_What you have to do_. Write out exactly, excluding pictures, the lines from the one containing "The image size is (1024, 768)." through the end of the data, both included.

Stored data entries
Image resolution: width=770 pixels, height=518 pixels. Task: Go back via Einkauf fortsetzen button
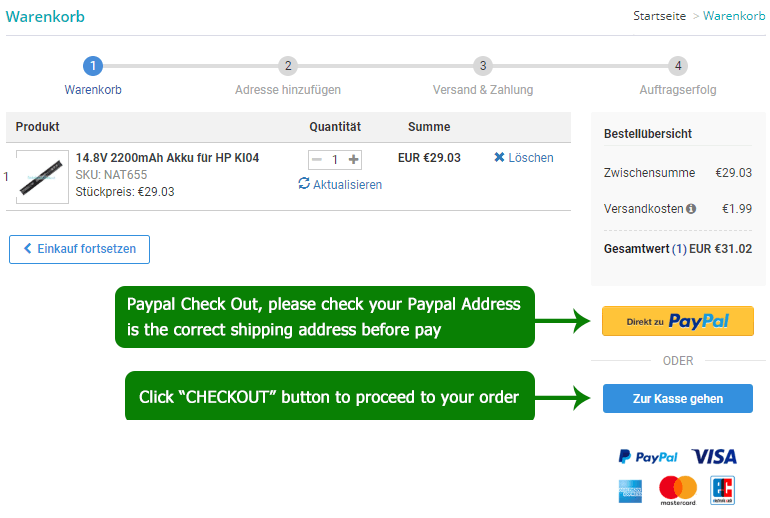[x=79, y=249]
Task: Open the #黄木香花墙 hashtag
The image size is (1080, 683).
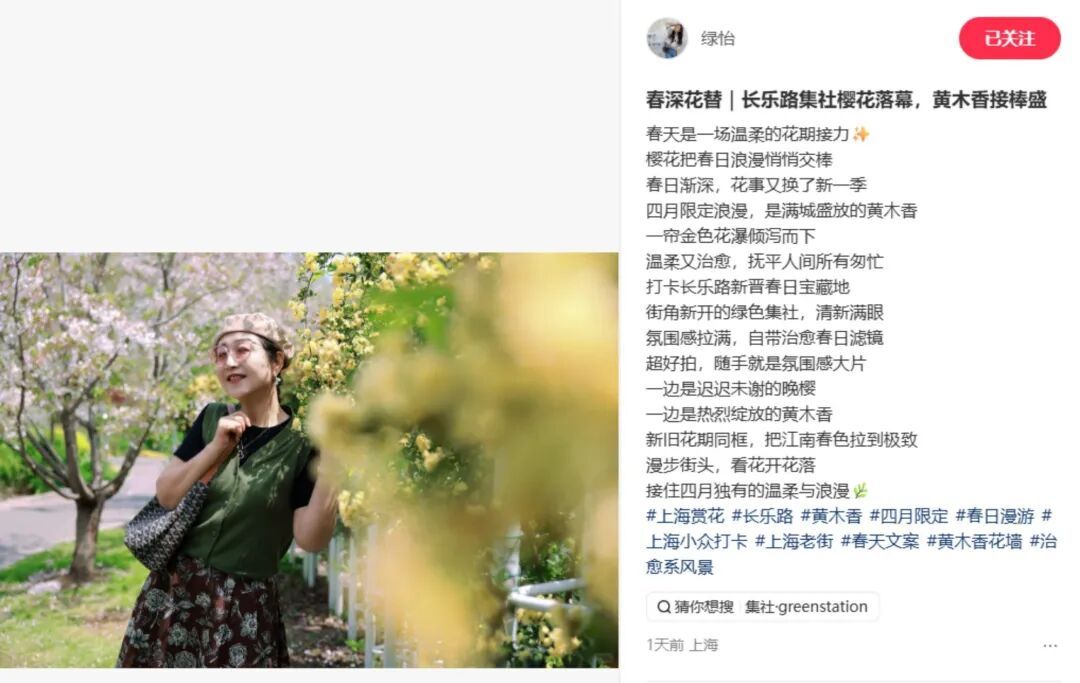Action: point(975,541)
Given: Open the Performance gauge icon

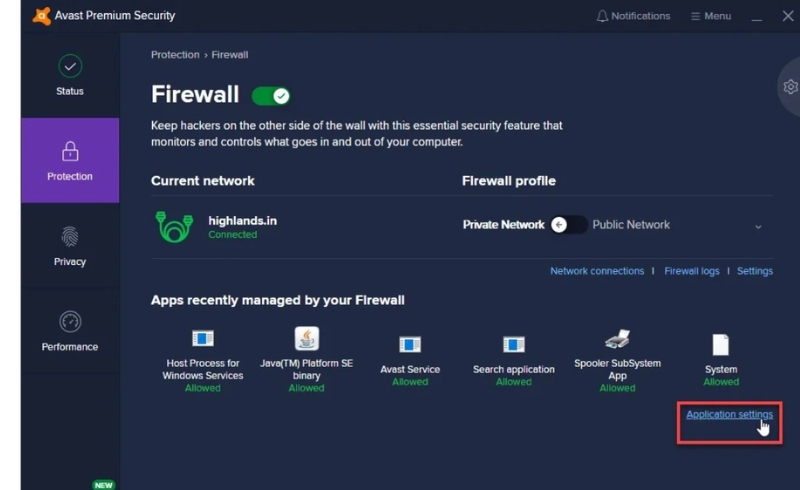Looking at the screenshot, I should click(69, 322).
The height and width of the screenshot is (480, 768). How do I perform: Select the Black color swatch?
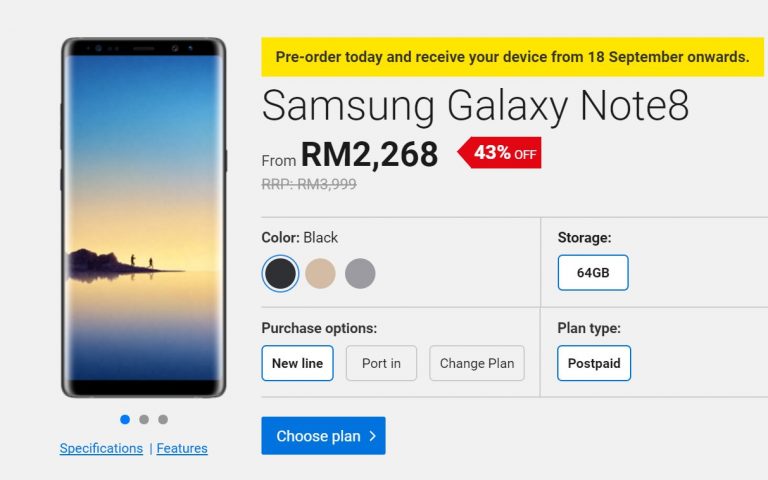280,273
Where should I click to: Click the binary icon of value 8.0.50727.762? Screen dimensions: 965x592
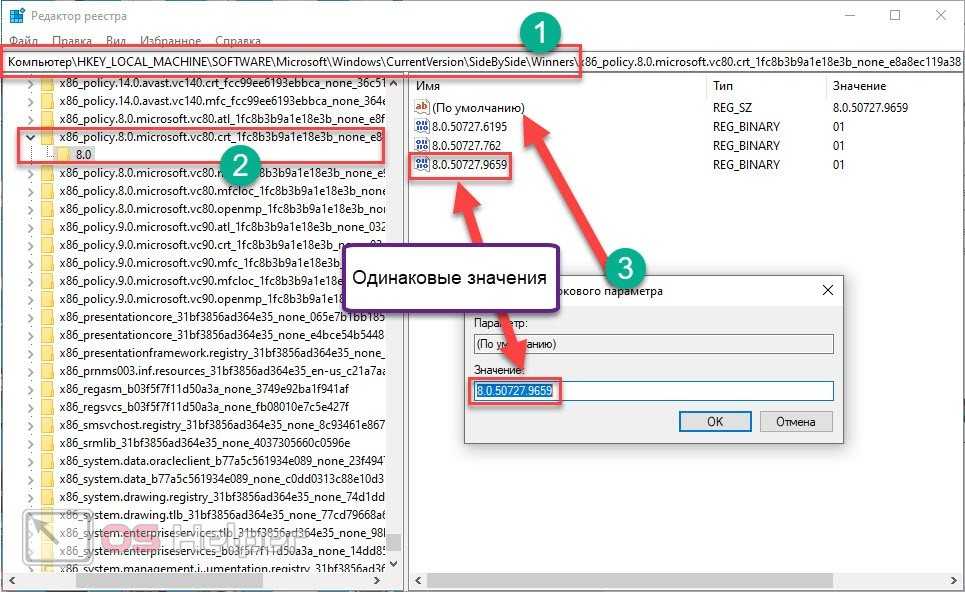coord(421,146)
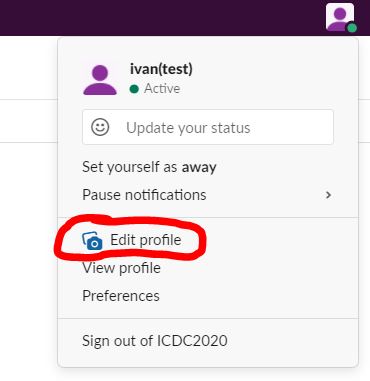Click purple profile picture beside ivan(test)
The height and width of the screenshot is (381, 370).
100,80
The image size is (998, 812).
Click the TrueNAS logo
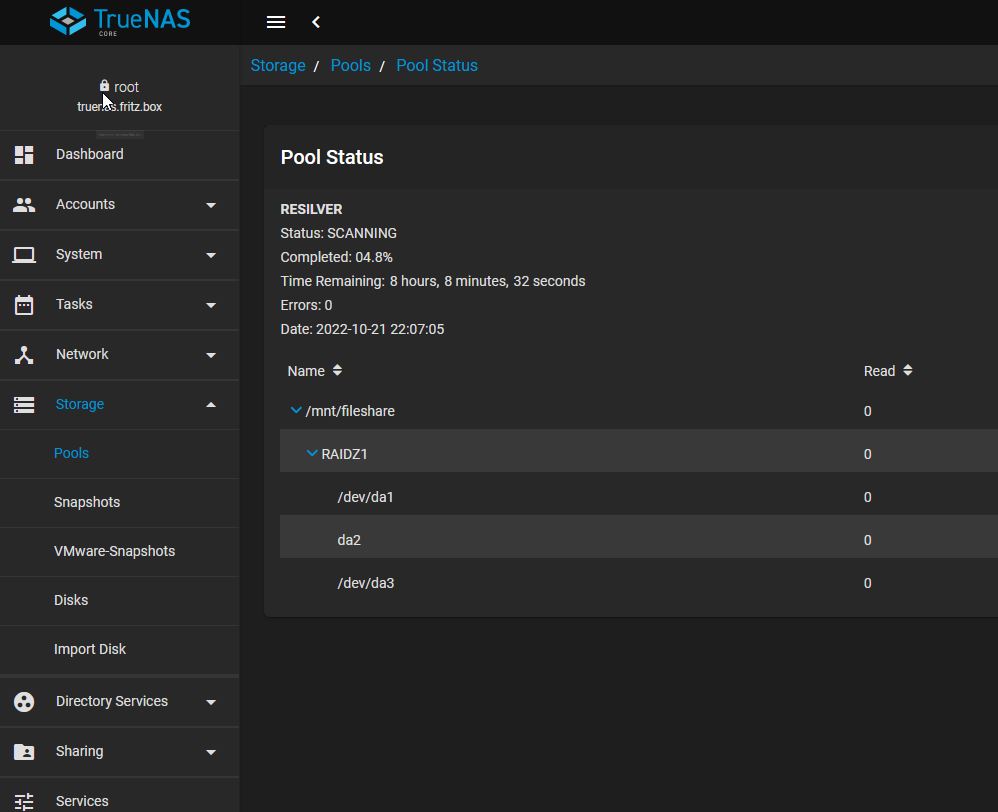click(x=119, y=21)
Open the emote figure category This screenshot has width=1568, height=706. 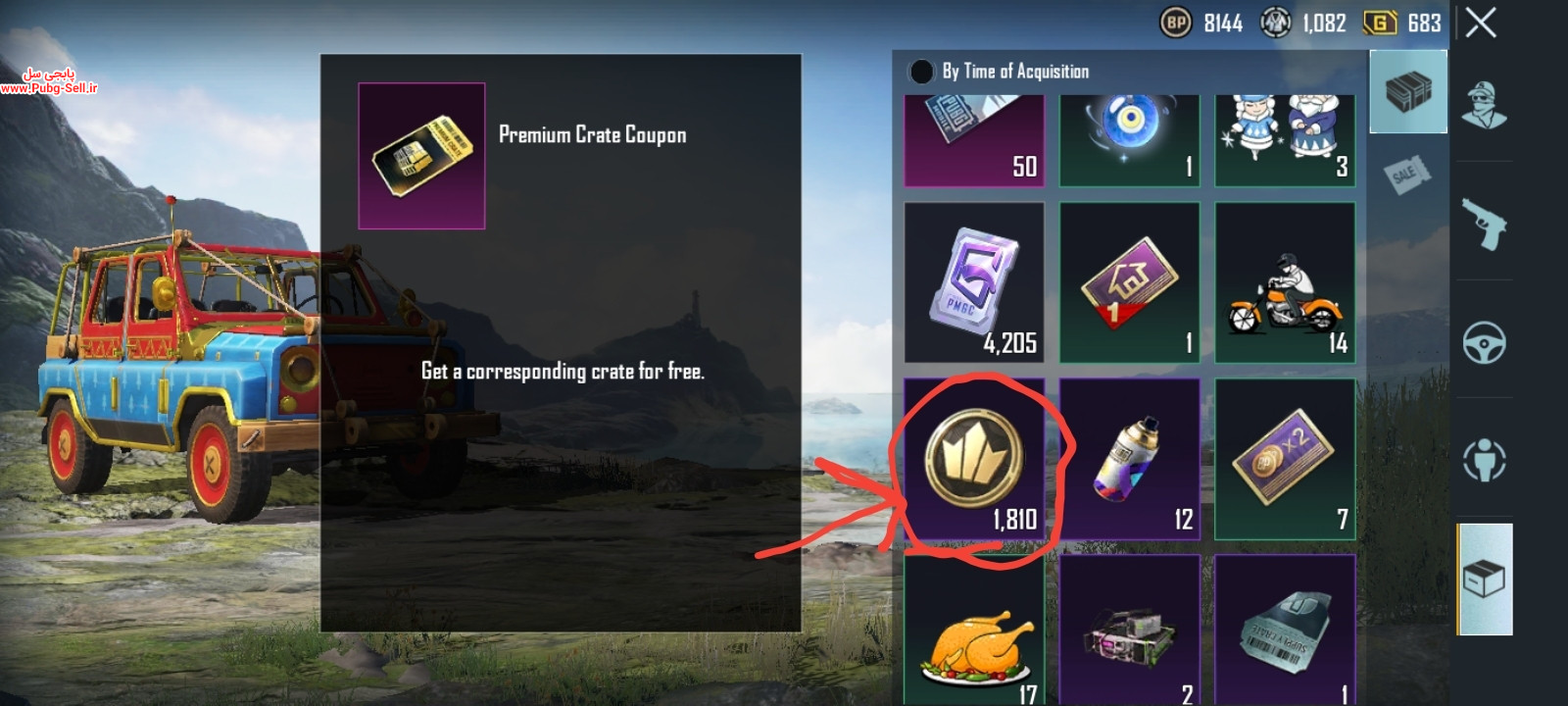coord(1484,459)
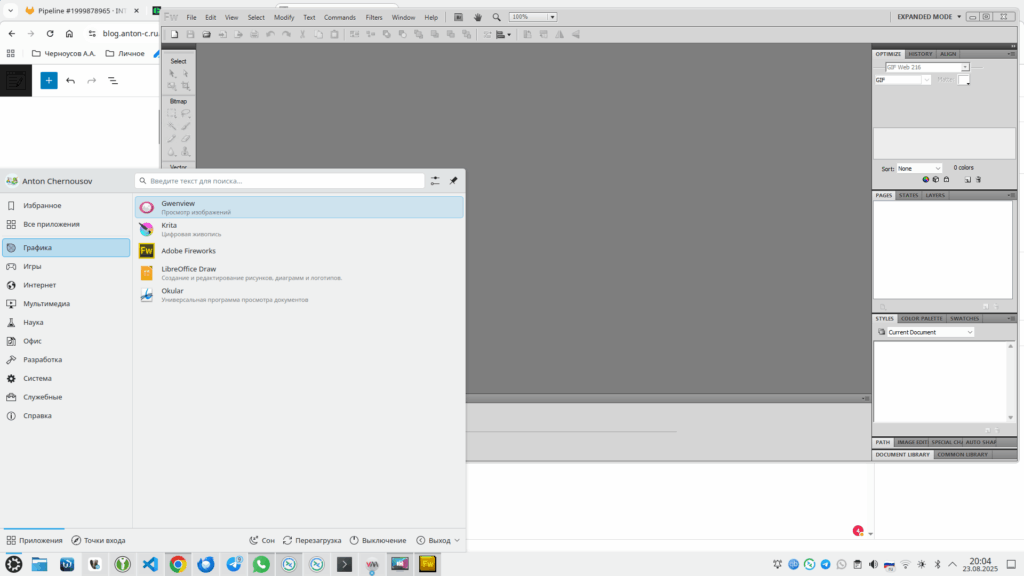Select the Zoom magnifier tool in Fireworks

(496, 17)
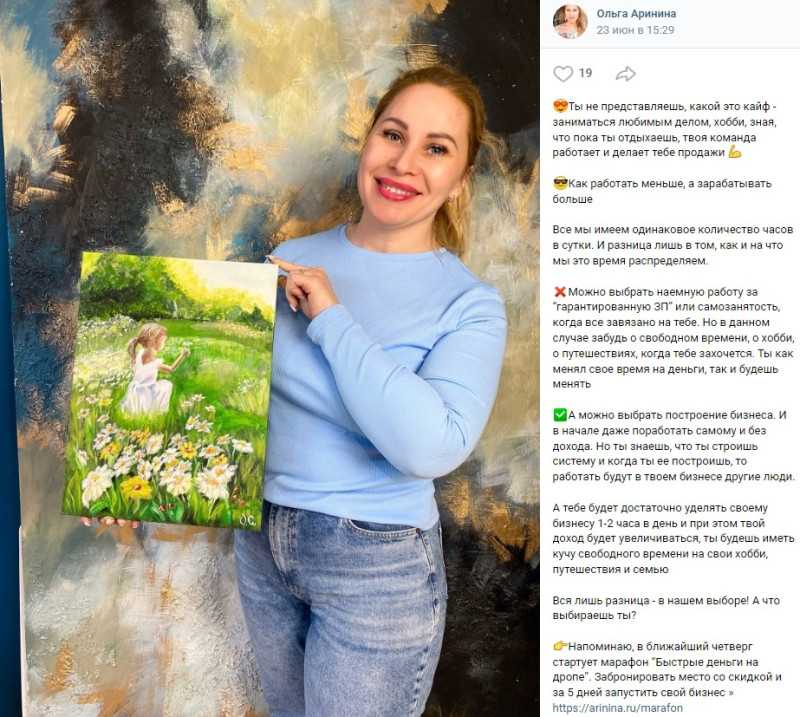Click the green checkmark emoji
Screen dimensions: 800x717
pyautogui.click(x=560, y=415)
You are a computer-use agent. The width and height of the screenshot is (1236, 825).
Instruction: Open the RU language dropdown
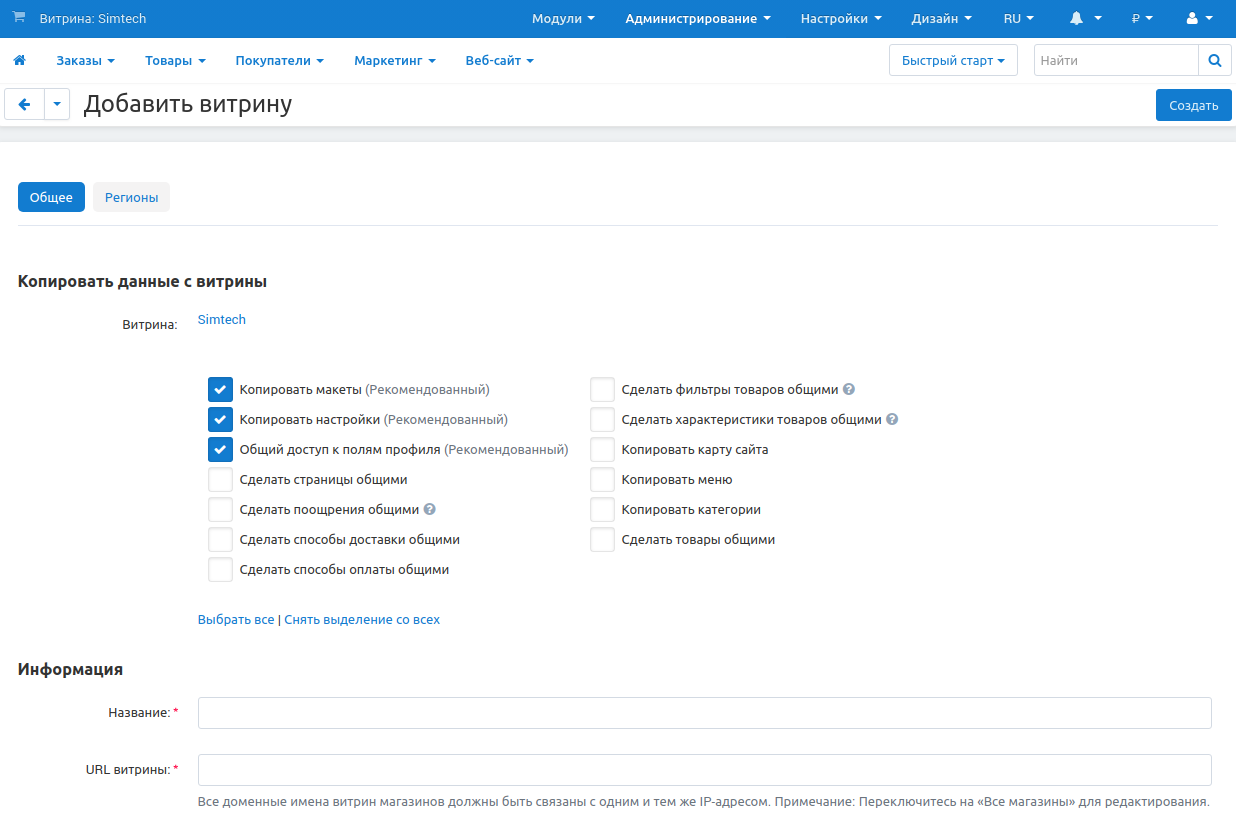(x=1018, y=18)
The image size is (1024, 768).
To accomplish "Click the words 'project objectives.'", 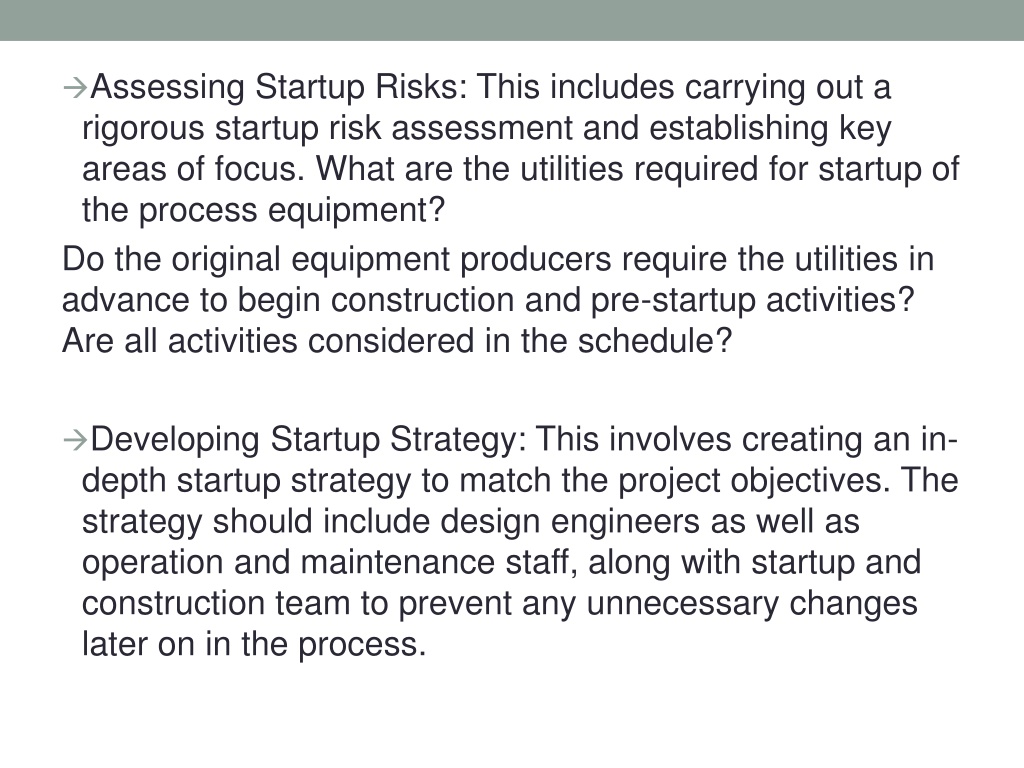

_Answer_.
The image size is (1024, 768).
To accomplish "Click the words 'project objectives.'", 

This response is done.